The NCAA's Board of Governors originally spoke out against student-athletes profiting from their likeness. After California Gov. Gavin Newsom signed a law allowing student-athletes to profit from their likeness in September, the board wrote him a letter, saying the measure would upend a level playing field for all student-athletes.
“NCAA member schools already are working on changing rules for all student-athletes to appropriately use their name, image and likeness in accordance with our values — but not pay them to play,” the board said in the letter. “The NCAA has consistently stood by its belief that student-athletes are students first, and they should not be employees of the university.”
Burr’s announcement came as a response to the recent move by the NCAA to allow student-athletes to benefit from the use of their name, image and likeness, which the NCAA’s board unanimously approved on Oct. 29.
Burr's office did not respond to a request for comment by the time of publication.
After the board’s vote, it directed its three divisions to consider updates and bylaws to comply with these changes.
“This modernization for the future is a natural extension of the numerous steps NCAA members have taken in recent years to improve support for student-athletes, including full cost of attendance and guaranteed scholarships,” said Michael Drake, chairperson of the board and president of The Ohio State University.
This is not the first time lawmakers have focused their attention on the NCAA and the idea of student-athletes profiting off their own likeness. U.S. Rep. Mark Walker, R-N.C., spoke out against the NCAA ahead of its board's Oct. 29 meeting. He said in a statement before the meeting that while the board meets, student-athletes will be giving their all at practices across the country.
Walker’s Student-Athlete Equity Act, which he introduced in March, would change the tax code to allow student-athletes to have the option to benefit from their likeness, which Walker says would force the NCAA to change their model.
“While they discuss whether or not to give basic publicity rights back to student-athletes, a pittance compared to their profits, they should do the right thing,” he said in the statement.
After the meeting, Walker released another statement, saying lawmakers had the attention of the NCAA, but they needed their action.
“While their words are promising, they have used words in the past to deny equity and basic constitutional rights for student-athletes,” he said. “The NCAA is on the clock, and while they are, we’re going to keep working toward the passage of the Student-Athlete Equity Act to make sure their words are forced into action.”
Erica York, an economist with the Tax Foundation, said the current tax policies for students and student-athletes are the same. If a student uses their scholarships to pay for tuition, fees and required books, the scholarship is tax-free. If that student uses their scholarship on non-required materials or travel, the scholarship is treated as taxable income.

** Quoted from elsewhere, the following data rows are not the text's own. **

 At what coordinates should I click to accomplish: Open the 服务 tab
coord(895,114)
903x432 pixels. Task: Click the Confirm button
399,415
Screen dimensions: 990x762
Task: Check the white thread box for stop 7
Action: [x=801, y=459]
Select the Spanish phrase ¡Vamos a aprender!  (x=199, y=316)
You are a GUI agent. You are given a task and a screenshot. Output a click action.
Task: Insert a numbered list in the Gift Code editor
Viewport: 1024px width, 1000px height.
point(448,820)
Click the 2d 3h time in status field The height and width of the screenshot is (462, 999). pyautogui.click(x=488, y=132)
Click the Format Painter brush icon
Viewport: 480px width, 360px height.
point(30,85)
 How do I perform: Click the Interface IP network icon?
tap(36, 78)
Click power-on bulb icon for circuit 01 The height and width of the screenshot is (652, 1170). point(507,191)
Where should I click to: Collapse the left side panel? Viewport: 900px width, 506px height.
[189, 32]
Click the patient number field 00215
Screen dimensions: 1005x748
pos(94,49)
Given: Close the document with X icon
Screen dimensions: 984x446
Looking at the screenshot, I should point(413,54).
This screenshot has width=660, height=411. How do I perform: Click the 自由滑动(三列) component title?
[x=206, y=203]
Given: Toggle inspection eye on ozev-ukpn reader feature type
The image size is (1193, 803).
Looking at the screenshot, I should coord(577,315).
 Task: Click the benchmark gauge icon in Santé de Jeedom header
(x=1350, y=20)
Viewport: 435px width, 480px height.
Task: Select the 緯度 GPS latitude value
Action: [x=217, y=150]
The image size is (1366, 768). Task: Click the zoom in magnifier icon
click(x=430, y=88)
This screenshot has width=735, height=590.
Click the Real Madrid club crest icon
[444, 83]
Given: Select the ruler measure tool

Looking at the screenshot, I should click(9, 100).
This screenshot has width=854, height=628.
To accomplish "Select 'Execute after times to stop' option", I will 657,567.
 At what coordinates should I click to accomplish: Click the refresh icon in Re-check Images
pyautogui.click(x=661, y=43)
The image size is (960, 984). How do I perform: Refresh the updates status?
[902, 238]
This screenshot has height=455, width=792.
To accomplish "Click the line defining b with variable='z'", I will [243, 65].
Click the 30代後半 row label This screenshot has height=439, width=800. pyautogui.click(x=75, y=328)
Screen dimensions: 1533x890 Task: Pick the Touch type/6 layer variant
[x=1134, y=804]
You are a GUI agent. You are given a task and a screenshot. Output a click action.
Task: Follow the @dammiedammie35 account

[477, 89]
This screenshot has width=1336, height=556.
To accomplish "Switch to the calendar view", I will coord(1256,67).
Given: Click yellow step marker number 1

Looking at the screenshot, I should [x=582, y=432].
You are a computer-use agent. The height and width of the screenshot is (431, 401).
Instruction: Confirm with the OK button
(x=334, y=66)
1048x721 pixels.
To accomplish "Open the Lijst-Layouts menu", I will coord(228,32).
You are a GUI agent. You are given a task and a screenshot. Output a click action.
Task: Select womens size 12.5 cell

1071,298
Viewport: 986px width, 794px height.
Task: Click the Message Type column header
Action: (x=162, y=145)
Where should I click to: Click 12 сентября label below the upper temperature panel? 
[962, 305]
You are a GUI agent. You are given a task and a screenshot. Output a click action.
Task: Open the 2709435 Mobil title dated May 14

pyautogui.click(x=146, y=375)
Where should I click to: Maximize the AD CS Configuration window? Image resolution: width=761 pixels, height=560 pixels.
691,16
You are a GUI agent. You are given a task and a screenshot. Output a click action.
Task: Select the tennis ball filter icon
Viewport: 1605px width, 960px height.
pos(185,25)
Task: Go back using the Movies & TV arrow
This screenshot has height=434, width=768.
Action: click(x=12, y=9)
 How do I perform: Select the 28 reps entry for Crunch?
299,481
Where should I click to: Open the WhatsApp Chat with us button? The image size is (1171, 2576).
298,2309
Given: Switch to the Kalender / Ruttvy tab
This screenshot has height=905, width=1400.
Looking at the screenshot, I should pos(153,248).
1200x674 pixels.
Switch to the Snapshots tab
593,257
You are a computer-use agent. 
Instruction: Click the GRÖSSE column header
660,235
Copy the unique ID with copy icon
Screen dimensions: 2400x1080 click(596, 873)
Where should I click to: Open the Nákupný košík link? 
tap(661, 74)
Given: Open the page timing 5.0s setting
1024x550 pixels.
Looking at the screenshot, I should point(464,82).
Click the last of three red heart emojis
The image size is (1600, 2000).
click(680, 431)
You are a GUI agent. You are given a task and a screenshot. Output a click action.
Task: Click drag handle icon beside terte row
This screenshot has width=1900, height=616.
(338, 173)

She said the exclusion of student scholarships from income taxes led to a loss of $3.2 billion in government revenue in 2019, but taxing the student-athlete scholarships would lead to only a minor increase in government revenue. She said Burr’s proposal and the idea of singling out student-athletes in the tax code is not good policy.
“The goal of tax policy should be to treat similarly situated taxpayers the same. We want the tax code to be neutral across taxpayers. This would be non-neutral,” she said. “It would be a distortion, and it would generally just be bad tax policy to single out a group of students to tax their scholarships."